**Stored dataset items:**
··········
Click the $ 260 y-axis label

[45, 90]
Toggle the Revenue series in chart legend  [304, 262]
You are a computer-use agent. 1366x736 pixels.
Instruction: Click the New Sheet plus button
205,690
··········
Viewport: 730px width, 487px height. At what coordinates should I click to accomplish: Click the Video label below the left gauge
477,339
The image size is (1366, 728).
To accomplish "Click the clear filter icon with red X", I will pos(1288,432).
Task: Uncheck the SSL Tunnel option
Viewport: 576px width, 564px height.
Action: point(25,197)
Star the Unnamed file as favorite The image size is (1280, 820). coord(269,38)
··········
**THE PROBLEM:** Search the data for the string "image". List each line that has it.

**REPLY:**
The image size is (1366, 728).
Star the Unnamed file as favorite The image size is (1280, 820). coord(269,38)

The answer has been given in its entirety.